In a blog, LA Weekly wasn't buying this, calling it "wacky double-speak."
And the Episcopal Diocese of Los Angeles and seven other dioceses announced they would ask their national denomination to retract its General Convention's 2006 ban on the election of more gay or lesbian bishops.
(The election of actively gay bishop Gene Robinson in 2003 was the rallying cry for a splinter group of about 10% of U.S. parishes to pull out of the Episcopal Church and form their own new conservative Church, the cornerstone of which is a literal reading of the Bible which they say forbids homosexual behavior.)
To make the point even sharper, Bishop of Los Angeles Jon Bruno announced a new policy on the Sacramental Blessing of Life-Long Covenants and included an official liturgy for the diocese -- another step officially discouraged by the national denomination.
The next Episcopal General Convention, where clergy and lay leaders set policy for the Church, will be this summer in Los Angeles.
And lastly, something to rile up religious conservatives of all persuasions: In the newest edition of Newsweek, Lisa Miller -- who writes on culture and beliefs (past stories have headlines like "Is Obama the Anti-Christ?") -- uses the Bible in a novel way to argue that it does not, in fact, forbid gay marriage or serve as a modern model for ideal family life.
First, while the Bible and Jesus say many important things about love and family, neither explicitly defines marriage as between one man and one woman. And second ... no sensible modern person wants marriage -- theirs or anyone else's --- to look in its particulars anything like what the Bible describes ...
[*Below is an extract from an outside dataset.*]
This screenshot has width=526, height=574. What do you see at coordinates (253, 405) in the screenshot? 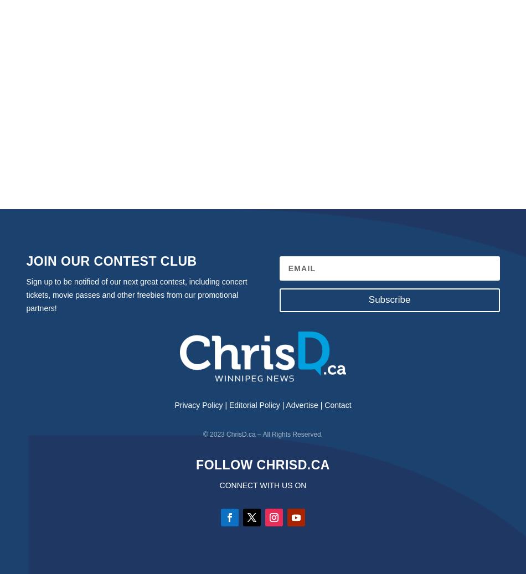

Most of us no longer heed Leviticus on haircuts or blood sacrifices; our modern understanding of the world has surpassed its prescriptions. Why would we regard its condemnation of homosexuality with more seriousness than we regard its advice, which is far lengthier, on the best price to pay for a slave?
All these discussions turn on a larger question on whether one takes the Bible exactly on its own textural terms or whether you think it should be interpreted in the context of the time it was written and reinterpreted for modern times and cultures.
Do you think the Bible is an open book?